Fighting for Clean Air in Slavonski Brod: The Polluting Oil Refinery in BiH

Total Croatia News

We are delighted to welcome our first writer from Slavonski Brod to the TCN team on March 6, 2017, and Tina Burka-Čondrić opens with an issue which should be attracting more international attention and government action – the terrible air pollution in the city, which can be easily improved. 

Slavonski Brod, a town located in the Slavonia region, with a laid back attitude, where there is always time for a coffee at the local, home to footballers Mandžukić and Olić, internationally famous storks Malena and Klepetan, and just over 59 000 residents.

Slavonski Brod is often referred to as a “transit city” being a major east-west transportation corridor, with the A3 motorway serving as a transit route from the European union to the Balkans. As well as bordering with Bosnia, just over the river Sava. A town with great potential, if it wasn’t choking and gasping for fresh air – literally.

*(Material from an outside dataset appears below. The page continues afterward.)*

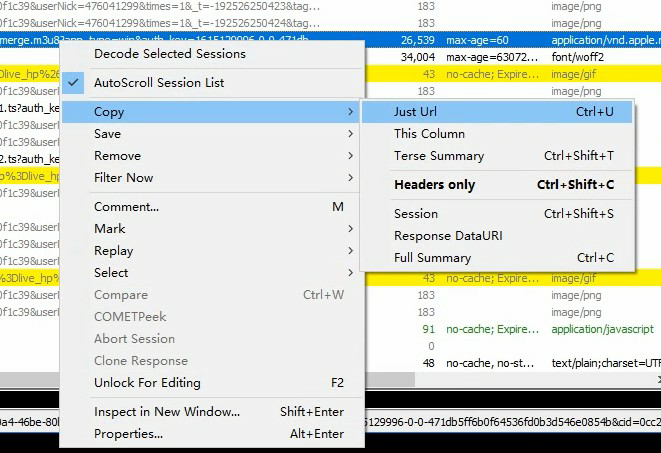Expand the Save submenu

pyautogui.click(x=107, y=134)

Just over the border in Bosnia eight years ago the once modern and impressive oil refinery, now old and run down, damaged during the war, and in great need of modernisation, was put into use, it is since then that residents of Slavonski Brod have complained, pleaded, petitioned, protested, relentlessly and desperately appealed to the government to help their cause, for clean air, but to no avail. Residents are not asking for the refinery to be closed down, but for the appropriate filters to be installed and appropriate maintenance to take place, but this is proving to be an impossible mission.

Often the questioned is raised how is it possible the refinery is causing such damage today, when during the time of former Yugoslavia, the refinery was functioning without any problems. What has to be taken into account is that this was once a new state of the art plant, after many years of war, and decades of little to no maintenance, and the refinery was left in a derelict state. Today the refinery processes a maximum of 1800 tonnes of crude oil a day, during the time of former Yugoslavia the refinery was processing up to 9000 tonnes of crude oil daily. Another factor leading to more pollution is the refinery used to process north African crude oil, referred to as “sweet” oil, low in malodorous sulphur compounds, whereas today the Russian “sour” oil, used is high in malodorous sulphur compounds.

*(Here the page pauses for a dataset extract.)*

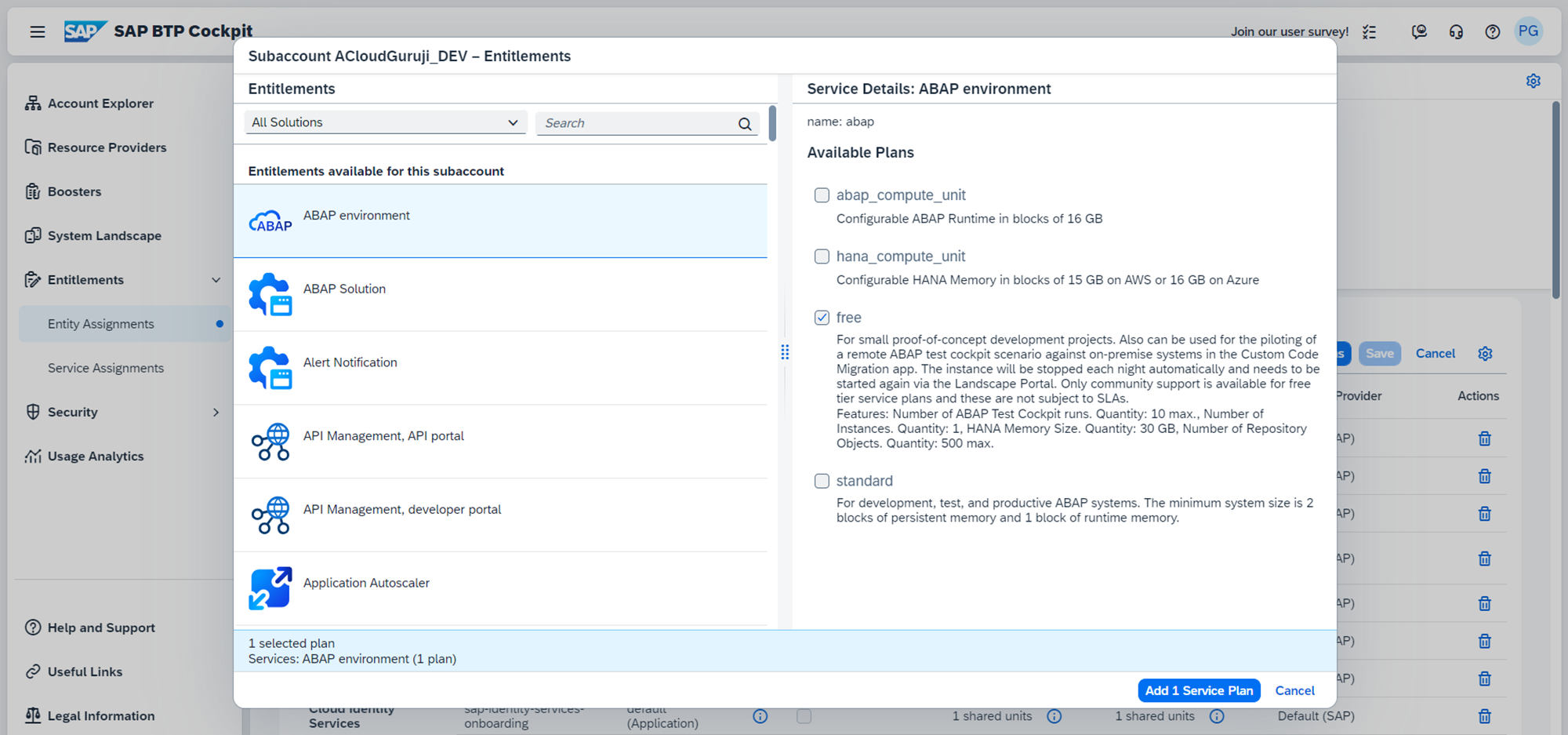Open the PG user profile avatar
Screen dimensions: 1568x735
(x=1528, y=31)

Alarming rates of poor air quality are a regular occurrence in Slavonski Brod, and hospital staff at the local hospital confirm that there is a direct corollation with more visits to the emergency room when air quality is extremely poor,  and there are direct links with the poor air quality and respiratory, vascular and artery problems. There is no denying the harmful impact of sulphur and particulate matter.

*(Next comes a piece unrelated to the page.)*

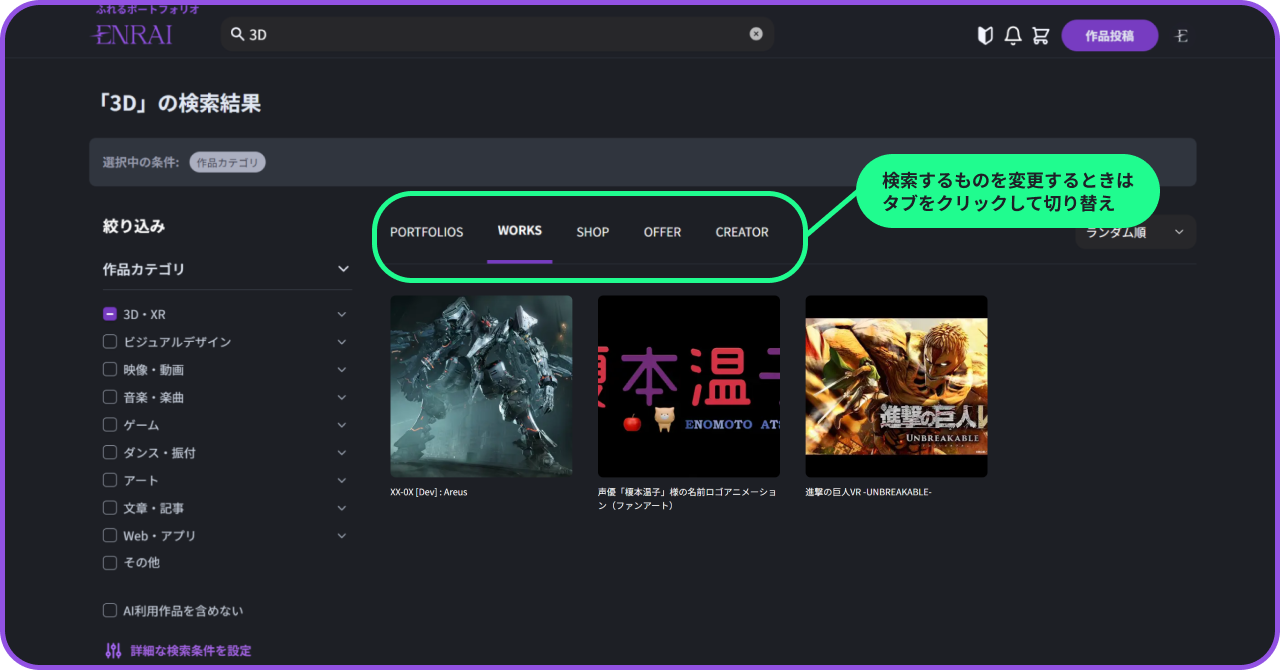Collapse the 作品カテゴリ section chevron
1280x670 pixels.
click(x=343, y=269)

Many meetings have been held with both Mayors, several environmental ministers that have come and gone, Milanovic, Plenković, Russian owner Zarubezhneft, Croatian oil company Janaf, they have all throughout the years given their support and vowed to resolve the issue, but 8 years later residents are still choking on sulphur, and other harmful chemicals to which they are exposed to day and night.

Last November another protest was organised by a newly formed non-profit group “Brođani za Brod,” with a large show up of 4000 people, where thousands more including numerous Croatian celebrities gave their support via social media, using the #nemapredaje hashtag. Another protest the following month was held, the intersection leading to the Bosnian border was blocked, which up to six hundred people attended. Many meetings later residents are still waiting to see any results. With Politicians saying something will be done by 2020, residents are bitter and doubtful as they have not seen any progress, waiting another 3 years for residents, is just unacceptable, the topic only recently being bought up in parliamentary discussions, most certainly not mentioned in the European parliament.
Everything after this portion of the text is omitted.